Saved data entries
[Start of section]

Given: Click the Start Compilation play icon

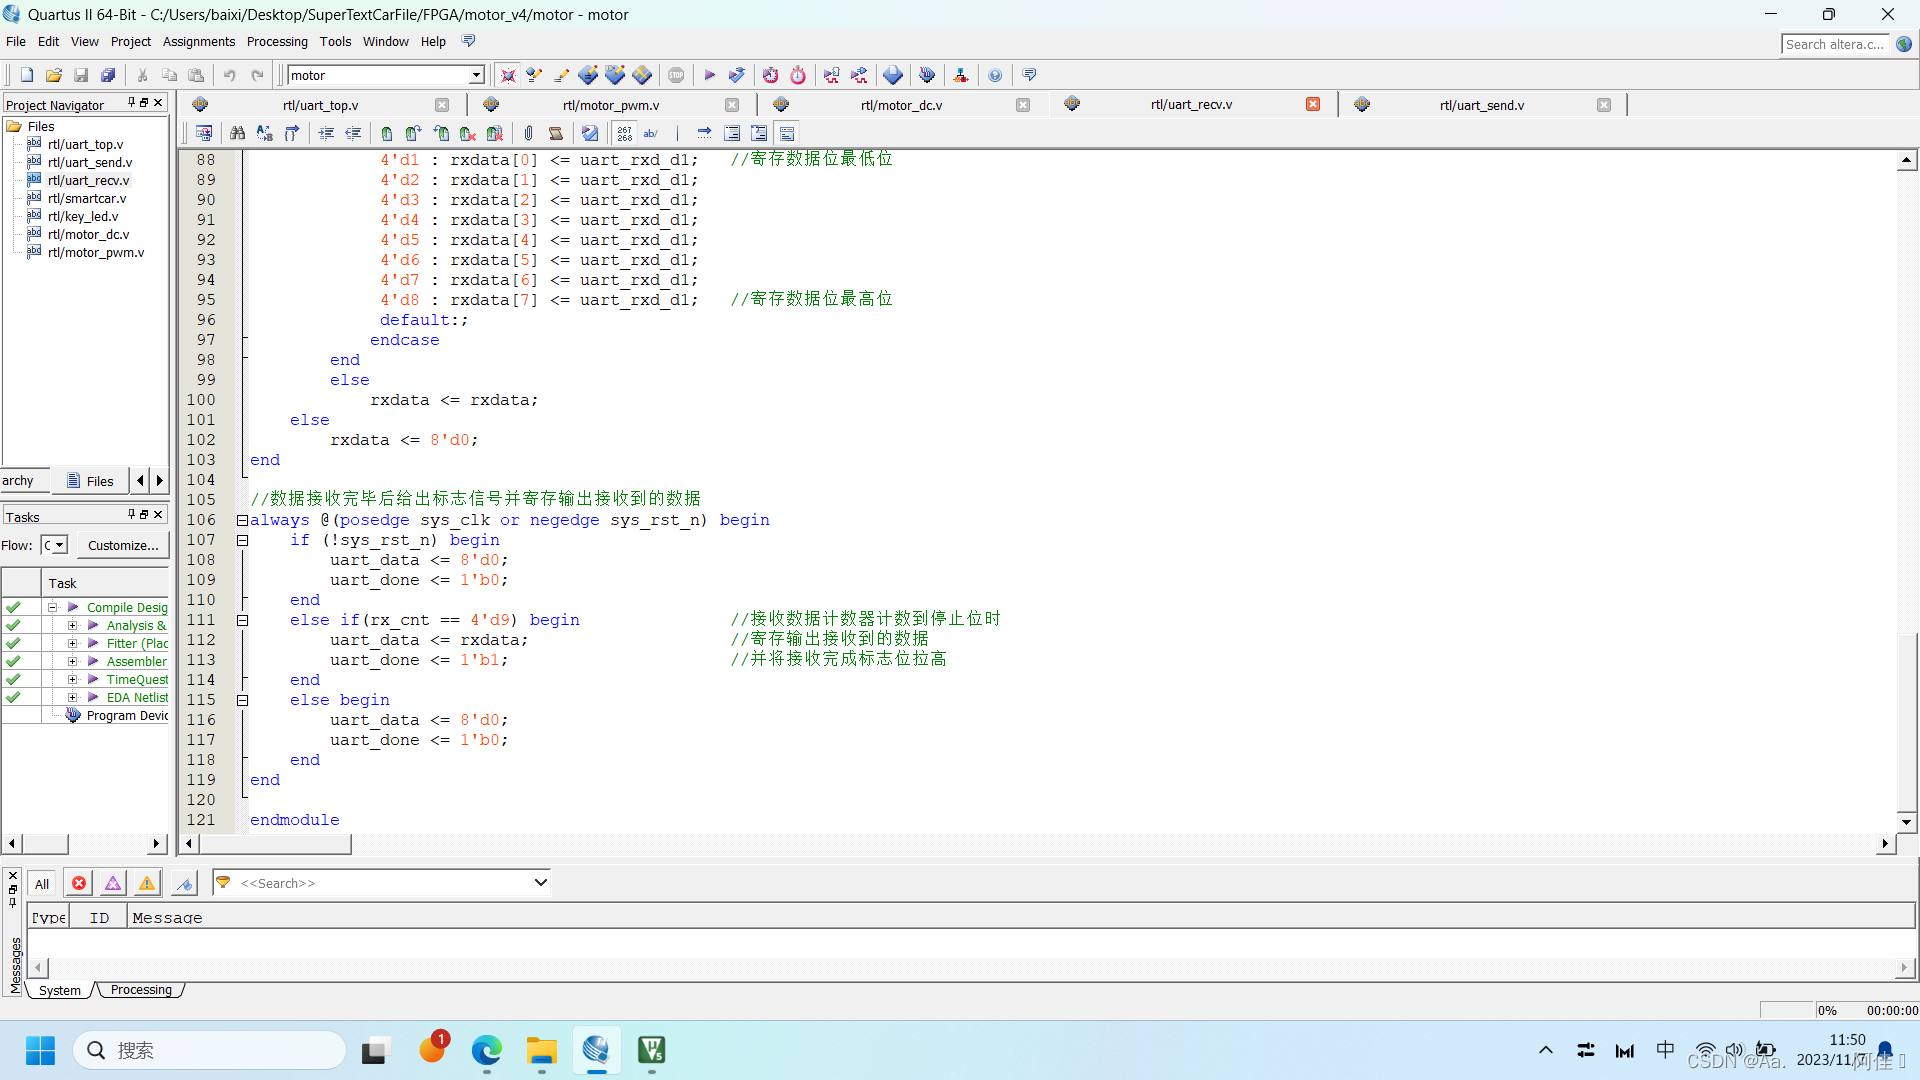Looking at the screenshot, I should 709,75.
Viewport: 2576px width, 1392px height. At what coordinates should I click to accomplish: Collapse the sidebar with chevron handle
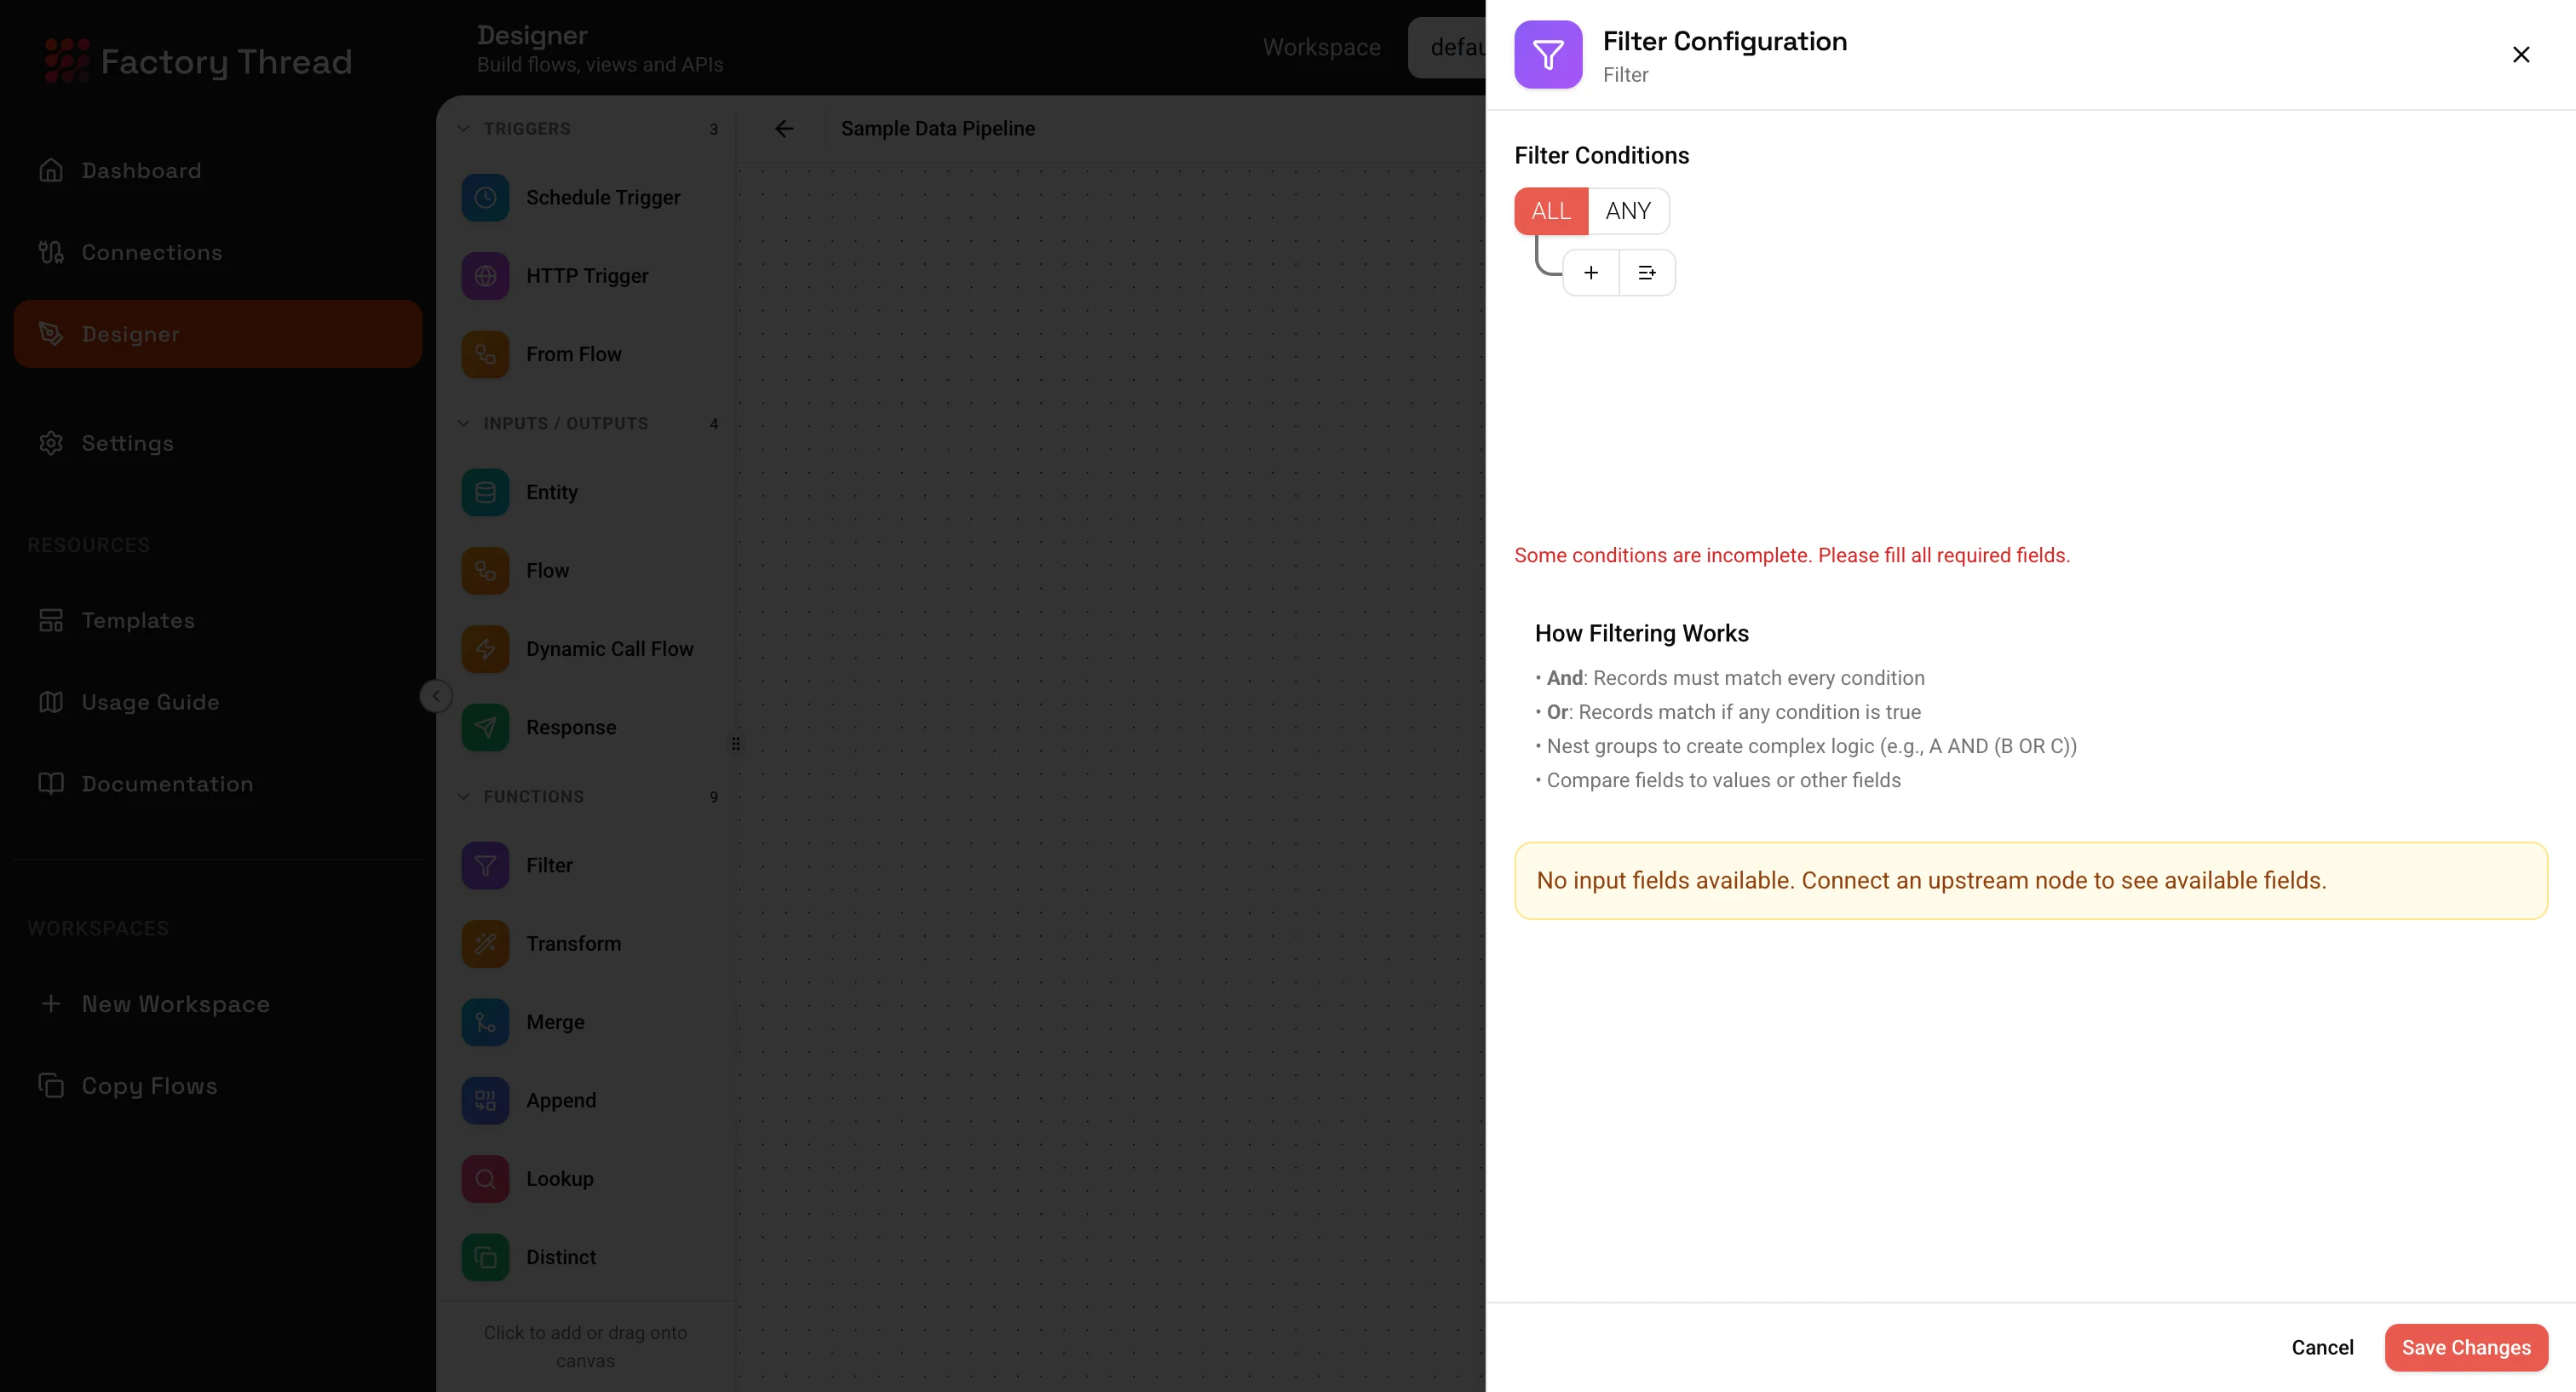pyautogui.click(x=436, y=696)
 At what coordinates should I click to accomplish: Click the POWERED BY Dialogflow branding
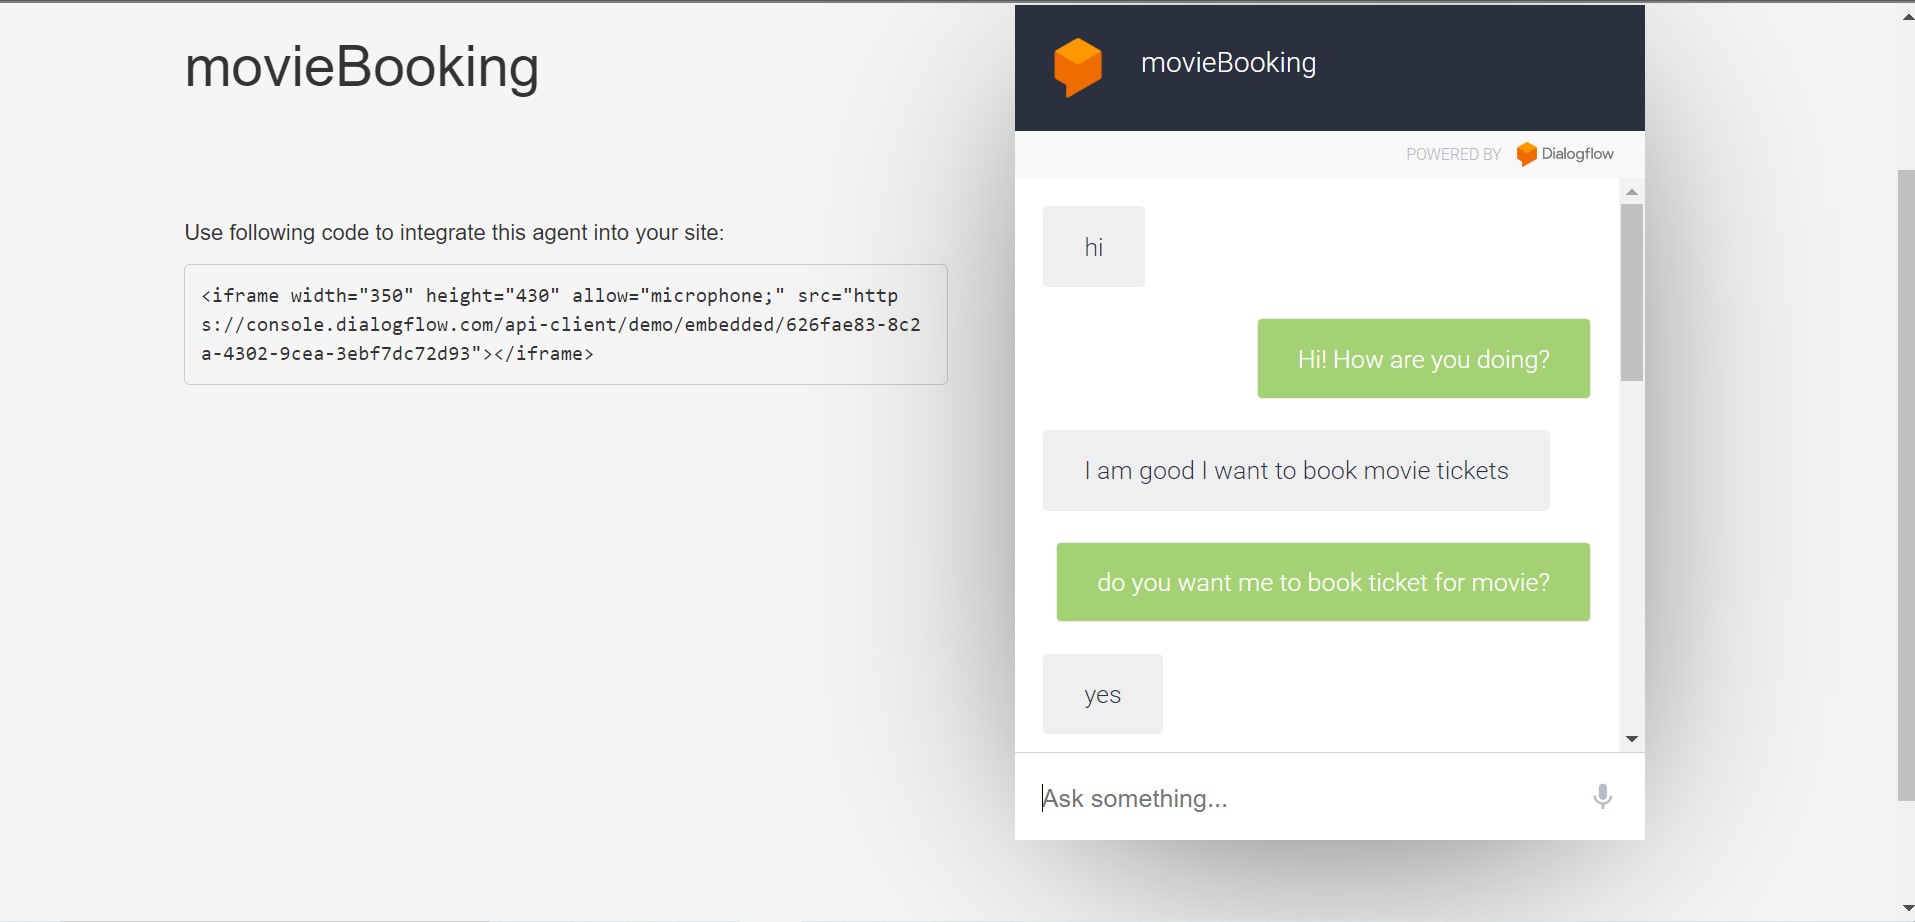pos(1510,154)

[End of section]

An acceptable answer consists of the lines above from the one holding "At what coordinates should I click to accomplish: Click" to the end of the data, repeated exactly and containing no pictures.

 At what coordinates should I click to accomplish: Click the POWERED BY Dialogflow branding
pos(1510,154)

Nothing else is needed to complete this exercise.